MATERIAL FOR THIS EXERCISE ::
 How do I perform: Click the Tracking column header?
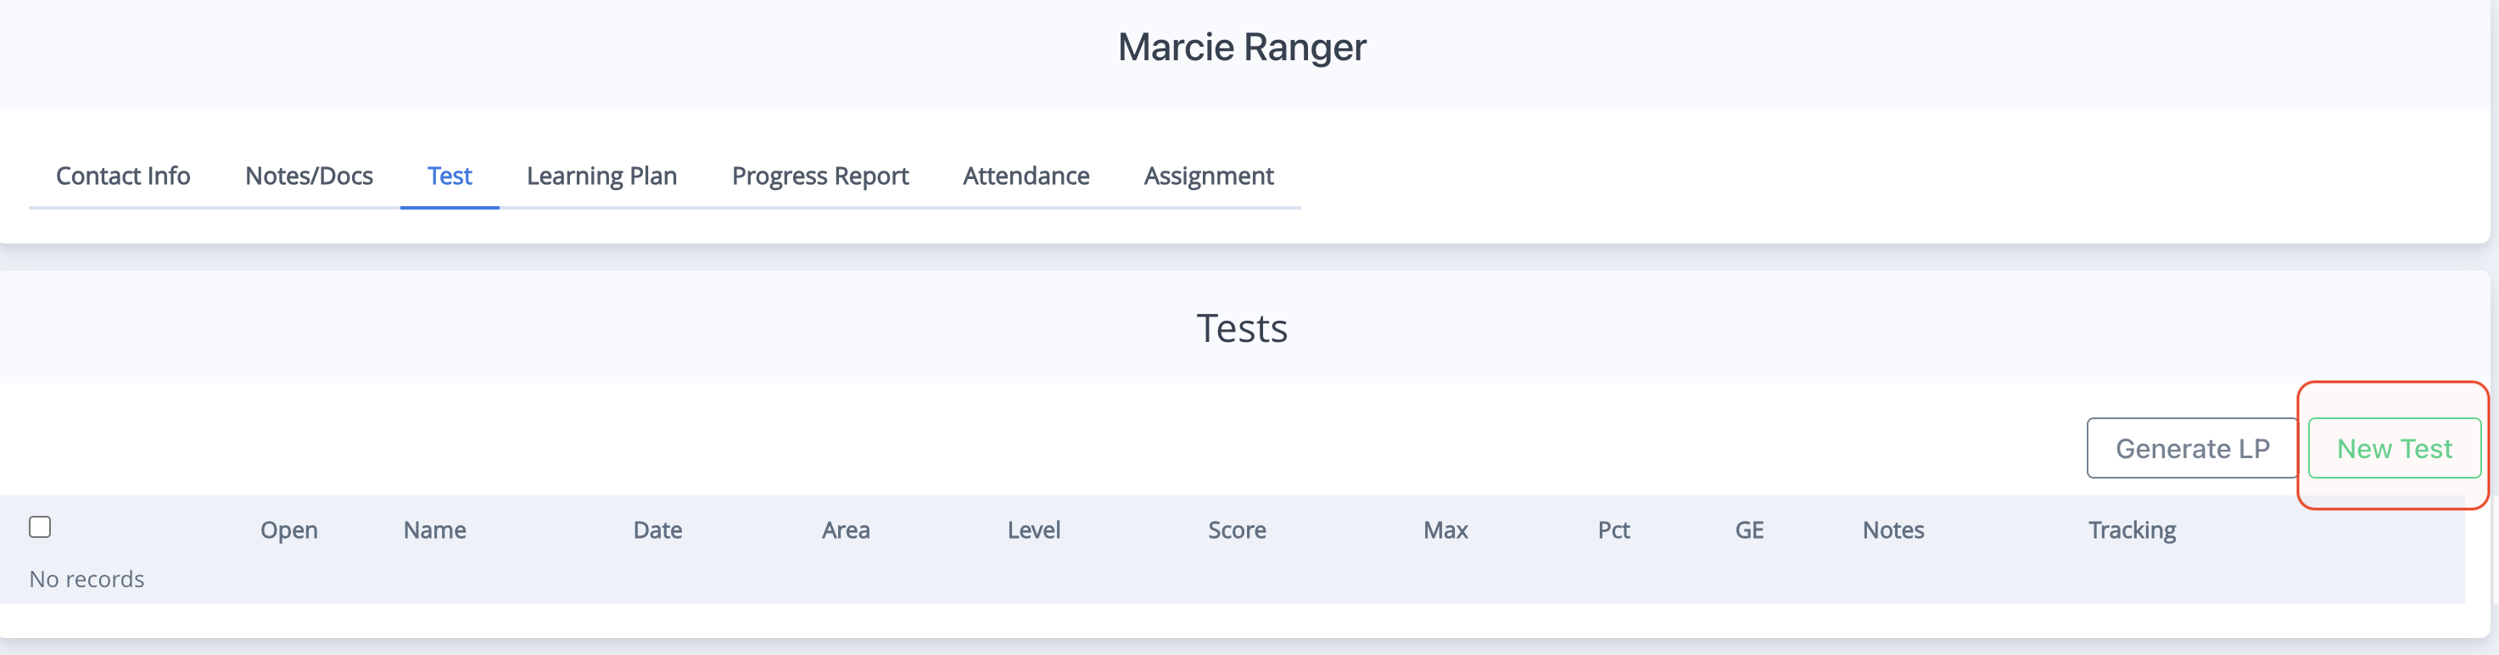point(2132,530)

--

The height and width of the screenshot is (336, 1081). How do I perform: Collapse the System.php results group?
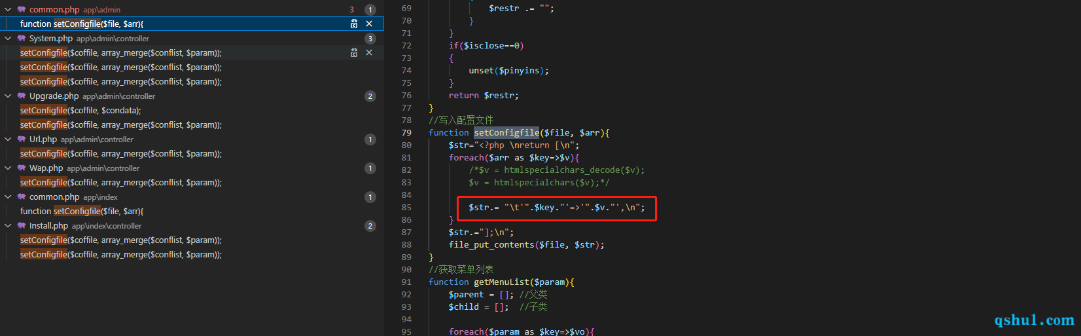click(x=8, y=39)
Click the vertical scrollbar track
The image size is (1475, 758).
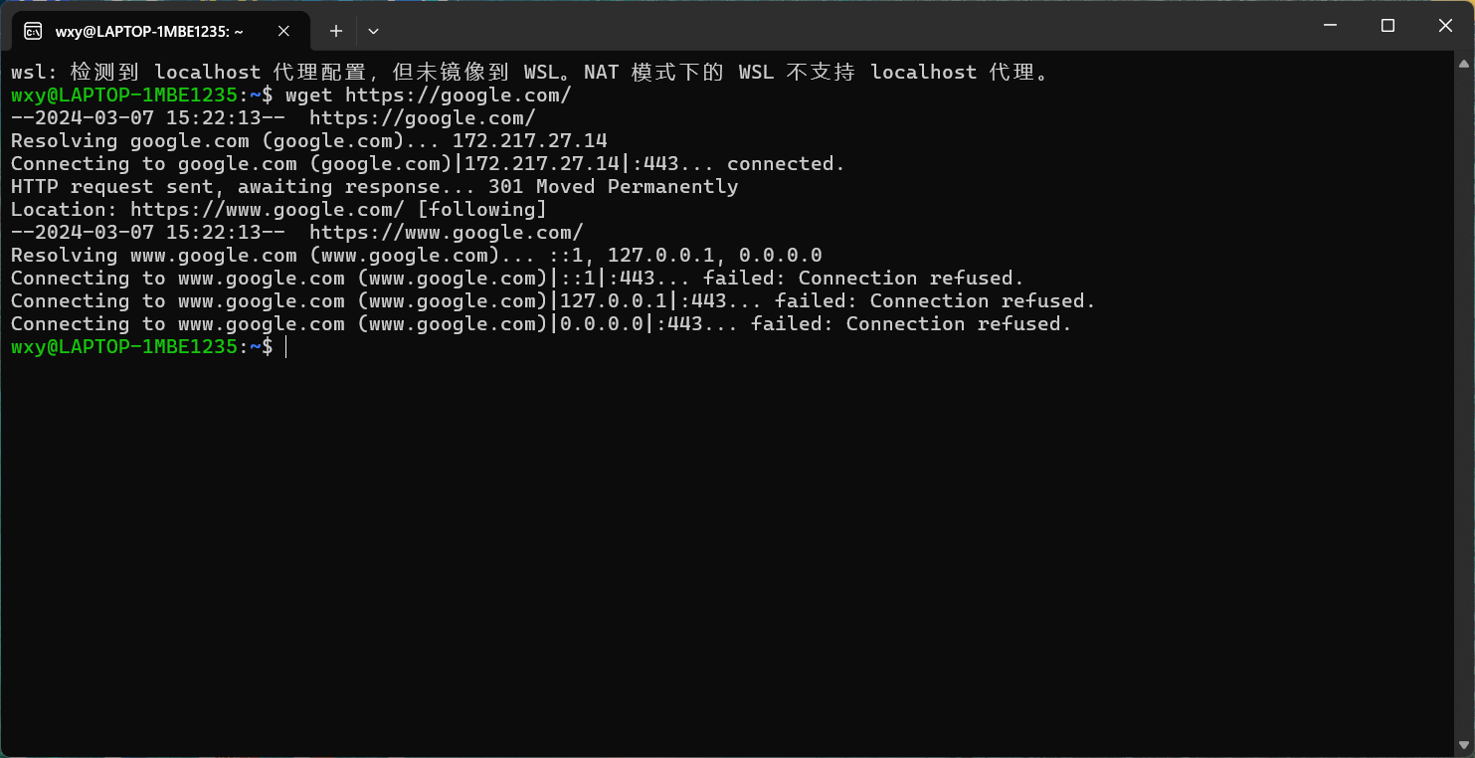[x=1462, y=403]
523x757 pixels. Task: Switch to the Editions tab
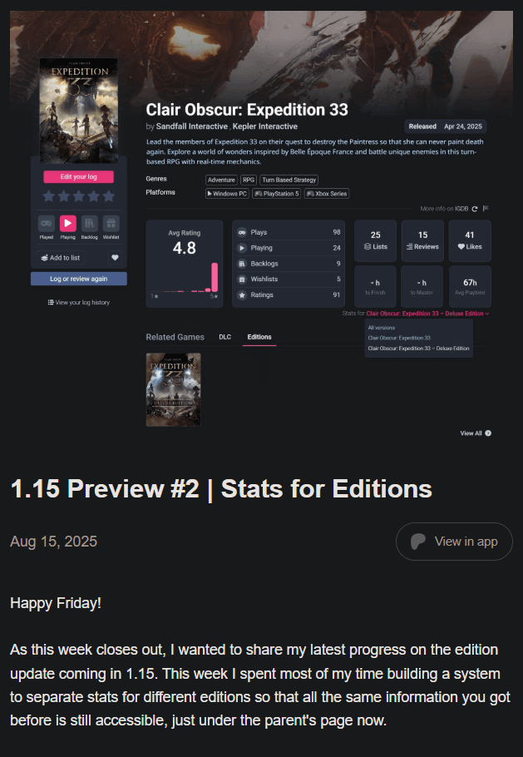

...

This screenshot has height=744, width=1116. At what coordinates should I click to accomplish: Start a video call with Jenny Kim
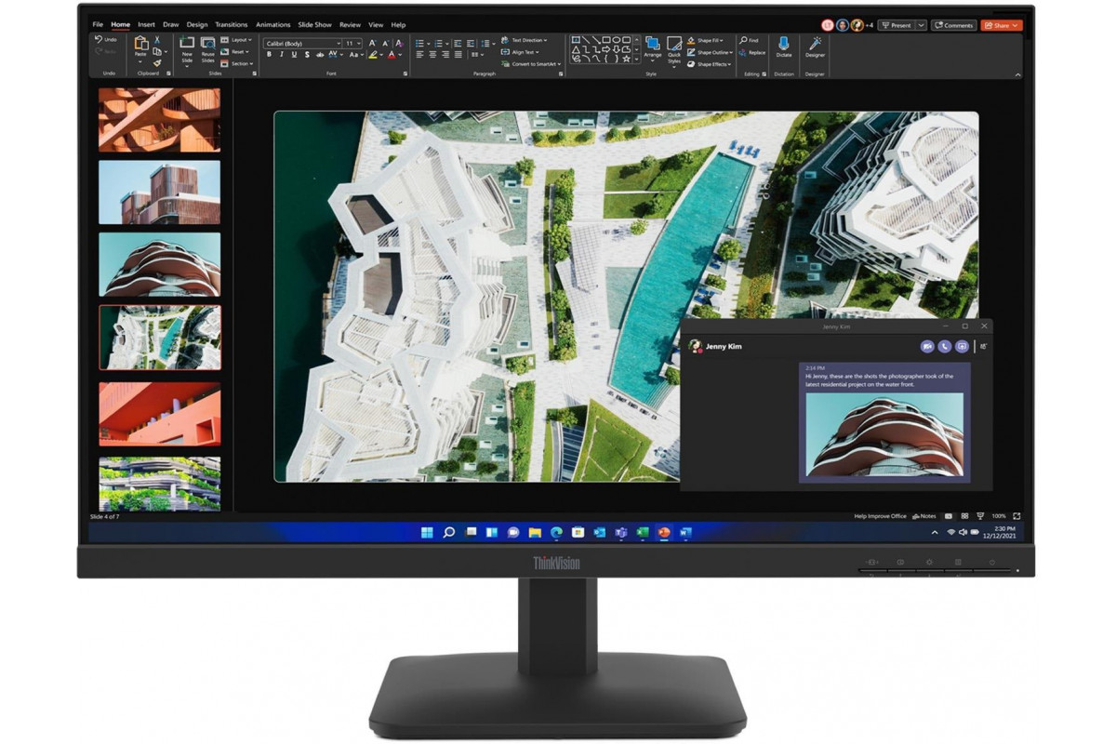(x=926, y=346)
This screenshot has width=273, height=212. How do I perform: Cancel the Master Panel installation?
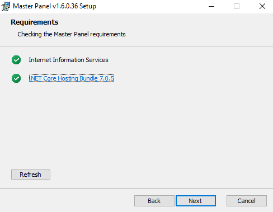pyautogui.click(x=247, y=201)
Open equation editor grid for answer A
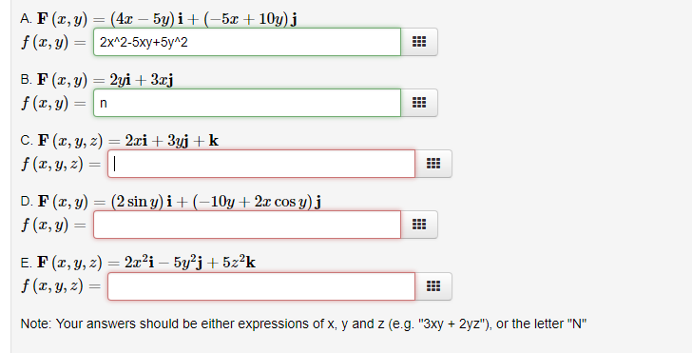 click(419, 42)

TASK DETAILS :: In the listing above, find the line containing "The image size is (1475, 758)." and the line containing "523x757 pixels. Task: Switch"; print those lines and every line between them exactly, leaving out pictures.

TASK ANSWER ::
The image size is (1475, 758).
[x=1462, y=403]
523x757 pixels. Task: Switch to the Editions tab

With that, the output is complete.